» TASKS FOR THIS EXERCISE:
(1) Reproduce everything in the passage about Vance from "And when the" down to "to back down.".
(2) Decide whether each statement agrees with the passage about Vance, answering yes or no and quoting the words that settle it: (a) Vance's address at the Artificial Intelligence Action Summit took place in Paris. (b) The UK renamed its AI Safety Institute as the AI Security Institute. (c) In the RealClearPolitics poll average, Rubio placed ahead of Donald Trump Jr.
(3) Using the passage about Vance, answer each question briefly:
(a) At which event was Vance the keynote speaker last March?
(b) What figure did the RealClearPolitics poll average give Vance for the Republican nomination in 2028?
(c) Who said Vance would be a "great, great presidential nominee"?

» EXTRACT:
>>
As the tech industry continues to undergo a rightward shift under Trump, Vance has eagerly embraced the role of tech’s man in Washington.

As vice president, he has championed many of Silicon Valley’s anti-regulation views and functioned as a bridge between Maga world and the tech right. One of Vance’s earliest acts in office was a closely-watched address at the Artificial Intelligence Action Summit in Paris last February, where he told world leaders the US would pursue “pro-growth” AI policy and claimed that “the AI future is not going to be won by hand-wringing about safety”. The UK renamed its AI Safety Institute to become the AI Security Institute later that month.

And when the UK government attempted to force Apple to provide law enforcement a backdoor to access to encrypted data, it was Vance who led a furious public charge that forced the Home Office to back down.

Vance has made numerous appearances to talk tech, including as featured guest at a live event for the immensely popular All-In podcast which Sacks co-hosts. Perhaps Vance’s most revealing appearance, however, was as the keynote speaker last March at venture capital firm Andreessen Horowitz’s American Dynamism Summit. During a period of tension between Silicon Valley’s pro-Trump elites and the Republican Party’s populist base, he lauded the audience of tech executives for their work and assured them that tech had an important place within the Maga movement.

“It’s time to align the interests of our technology firms with the interests of the United States of America writ large,” Vance said.

***

A RealClearPolitics poll average late last year put Vance at 48.8% for the Republican nomination in 2028, far ahead of Donald Trump Jr on 11% and Rubio on 9.3%. In December Kirk’s widow, Erika, threw the support of Turning Point USA and its young army of volunteers behind him. Earlier this month Glenn Youngkin, the governor of Virginia, said Vance would be a “great, great presidential nominee”.
<<
» ENTRIES SHOWN:
>>
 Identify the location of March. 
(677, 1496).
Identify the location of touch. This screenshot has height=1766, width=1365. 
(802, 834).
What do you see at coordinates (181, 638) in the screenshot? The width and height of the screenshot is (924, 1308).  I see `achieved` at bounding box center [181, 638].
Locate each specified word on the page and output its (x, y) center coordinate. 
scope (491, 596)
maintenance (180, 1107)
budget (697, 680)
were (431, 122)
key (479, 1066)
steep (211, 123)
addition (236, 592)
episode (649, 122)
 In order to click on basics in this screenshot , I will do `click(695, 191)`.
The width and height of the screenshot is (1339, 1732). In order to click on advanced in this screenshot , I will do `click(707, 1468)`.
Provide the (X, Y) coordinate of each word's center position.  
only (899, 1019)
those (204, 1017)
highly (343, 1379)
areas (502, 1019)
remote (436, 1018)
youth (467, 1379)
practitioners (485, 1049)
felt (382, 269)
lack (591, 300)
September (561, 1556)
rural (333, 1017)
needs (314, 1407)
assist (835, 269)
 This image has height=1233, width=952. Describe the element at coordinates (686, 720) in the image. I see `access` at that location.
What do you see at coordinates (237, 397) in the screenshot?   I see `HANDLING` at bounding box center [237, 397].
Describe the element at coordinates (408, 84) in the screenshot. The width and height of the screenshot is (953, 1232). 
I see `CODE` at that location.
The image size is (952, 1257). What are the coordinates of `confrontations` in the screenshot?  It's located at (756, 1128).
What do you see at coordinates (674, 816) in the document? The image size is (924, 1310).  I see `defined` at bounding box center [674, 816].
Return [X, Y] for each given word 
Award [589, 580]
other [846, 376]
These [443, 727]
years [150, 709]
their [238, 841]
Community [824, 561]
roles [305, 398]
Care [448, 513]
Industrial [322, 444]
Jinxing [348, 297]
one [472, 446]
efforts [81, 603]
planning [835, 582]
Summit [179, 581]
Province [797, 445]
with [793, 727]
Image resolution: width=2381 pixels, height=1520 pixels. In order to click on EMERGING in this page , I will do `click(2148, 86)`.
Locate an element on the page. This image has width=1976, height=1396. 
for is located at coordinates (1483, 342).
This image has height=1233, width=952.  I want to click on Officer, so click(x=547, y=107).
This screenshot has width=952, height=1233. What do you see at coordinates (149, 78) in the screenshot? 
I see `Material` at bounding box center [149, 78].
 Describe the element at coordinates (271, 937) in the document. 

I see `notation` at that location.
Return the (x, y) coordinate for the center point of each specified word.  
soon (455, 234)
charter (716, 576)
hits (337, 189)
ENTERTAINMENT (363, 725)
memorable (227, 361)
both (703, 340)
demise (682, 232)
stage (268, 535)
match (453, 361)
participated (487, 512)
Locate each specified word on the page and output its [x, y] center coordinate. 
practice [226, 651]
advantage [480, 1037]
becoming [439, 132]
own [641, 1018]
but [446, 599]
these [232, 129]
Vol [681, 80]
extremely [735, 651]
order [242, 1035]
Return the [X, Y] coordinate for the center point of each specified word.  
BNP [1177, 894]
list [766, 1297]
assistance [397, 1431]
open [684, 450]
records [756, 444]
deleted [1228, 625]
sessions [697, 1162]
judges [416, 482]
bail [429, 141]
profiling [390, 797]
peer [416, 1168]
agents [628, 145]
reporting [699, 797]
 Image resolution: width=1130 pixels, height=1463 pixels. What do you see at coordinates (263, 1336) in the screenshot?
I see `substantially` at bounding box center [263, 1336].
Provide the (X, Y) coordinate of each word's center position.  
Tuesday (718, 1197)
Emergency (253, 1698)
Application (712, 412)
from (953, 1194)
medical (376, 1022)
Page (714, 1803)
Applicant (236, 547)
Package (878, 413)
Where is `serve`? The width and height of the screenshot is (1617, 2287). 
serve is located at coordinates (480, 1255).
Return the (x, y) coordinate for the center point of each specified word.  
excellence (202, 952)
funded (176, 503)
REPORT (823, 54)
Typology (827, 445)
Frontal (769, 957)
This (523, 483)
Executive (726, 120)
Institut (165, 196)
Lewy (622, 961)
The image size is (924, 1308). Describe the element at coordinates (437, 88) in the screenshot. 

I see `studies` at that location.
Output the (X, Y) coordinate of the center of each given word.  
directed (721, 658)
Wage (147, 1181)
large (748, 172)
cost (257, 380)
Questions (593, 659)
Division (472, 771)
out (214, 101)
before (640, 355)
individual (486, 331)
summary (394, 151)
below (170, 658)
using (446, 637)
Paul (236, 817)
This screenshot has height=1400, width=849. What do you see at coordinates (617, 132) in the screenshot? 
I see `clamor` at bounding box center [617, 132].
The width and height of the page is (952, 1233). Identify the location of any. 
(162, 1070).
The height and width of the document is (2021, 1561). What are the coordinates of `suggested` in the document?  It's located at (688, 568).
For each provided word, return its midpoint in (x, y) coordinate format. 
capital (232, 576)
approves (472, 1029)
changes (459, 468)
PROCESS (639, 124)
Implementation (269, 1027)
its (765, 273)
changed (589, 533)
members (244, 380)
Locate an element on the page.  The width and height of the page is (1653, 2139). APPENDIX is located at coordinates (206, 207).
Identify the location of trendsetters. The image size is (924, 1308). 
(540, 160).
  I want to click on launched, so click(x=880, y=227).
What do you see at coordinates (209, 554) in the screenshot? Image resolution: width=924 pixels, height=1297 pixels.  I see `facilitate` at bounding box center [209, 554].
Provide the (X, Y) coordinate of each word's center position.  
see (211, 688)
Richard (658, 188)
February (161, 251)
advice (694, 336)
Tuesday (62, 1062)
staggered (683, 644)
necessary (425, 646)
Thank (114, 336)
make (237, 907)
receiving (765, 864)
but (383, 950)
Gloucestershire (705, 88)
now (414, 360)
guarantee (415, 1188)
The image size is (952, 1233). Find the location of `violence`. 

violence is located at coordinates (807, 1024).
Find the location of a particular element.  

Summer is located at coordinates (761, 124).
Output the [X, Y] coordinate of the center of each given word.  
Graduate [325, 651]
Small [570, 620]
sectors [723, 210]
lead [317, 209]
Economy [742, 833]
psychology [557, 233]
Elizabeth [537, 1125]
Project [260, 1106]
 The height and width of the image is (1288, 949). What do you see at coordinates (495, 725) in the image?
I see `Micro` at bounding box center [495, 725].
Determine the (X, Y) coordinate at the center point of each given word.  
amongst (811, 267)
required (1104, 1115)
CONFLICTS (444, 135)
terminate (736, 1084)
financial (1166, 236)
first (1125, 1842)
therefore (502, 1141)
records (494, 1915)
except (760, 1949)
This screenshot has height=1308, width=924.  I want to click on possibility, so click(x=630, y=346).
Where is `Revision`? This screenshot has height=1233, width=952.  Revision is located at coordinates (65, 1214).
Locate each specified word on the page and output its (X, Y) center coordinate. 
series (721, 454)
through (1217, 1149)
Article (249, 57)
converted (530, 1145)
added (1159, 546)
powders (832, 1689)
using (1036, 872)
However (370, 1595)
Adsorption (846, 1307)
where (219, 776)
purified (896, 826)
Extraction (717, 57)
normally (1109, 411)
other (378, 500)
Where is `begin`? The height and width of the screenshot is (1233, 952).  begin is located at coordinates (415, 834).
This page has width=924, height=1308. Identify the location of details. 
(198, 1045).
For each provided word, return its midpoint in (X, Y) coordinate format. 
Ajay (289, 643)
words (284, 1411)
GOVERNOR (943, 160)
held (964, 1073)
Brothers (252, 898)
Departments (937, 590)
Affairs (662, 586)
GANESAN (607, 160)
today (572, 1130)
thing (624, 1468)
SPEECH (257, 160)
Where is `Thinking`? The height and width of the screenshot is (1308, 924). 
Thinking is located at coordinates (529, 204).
<<
» RESPONSES IN ORDER:
(1)
And when the UK government attempted to force Apple to provide law enforcement a backdoor to access to encrypted data, it was Vance who led a furious public charge that forced the Home Office to back down.

(2)
(a) Yes: "a closely-watched address at the Artificial Intelligence Action Summit in Paris last February"
(b) Yes: "The UK renamed its AI Safety Institute to become the AI Security Institute later that month."
(c) No: "far ahead of Donald Trump Jr on 11% and Rubio on 9.3%"

(3)
(a) Andreessen Horowitz's American Dynamism Summit
(b) 48.8%
(c) Glenn Youngkin, the governor of Virginia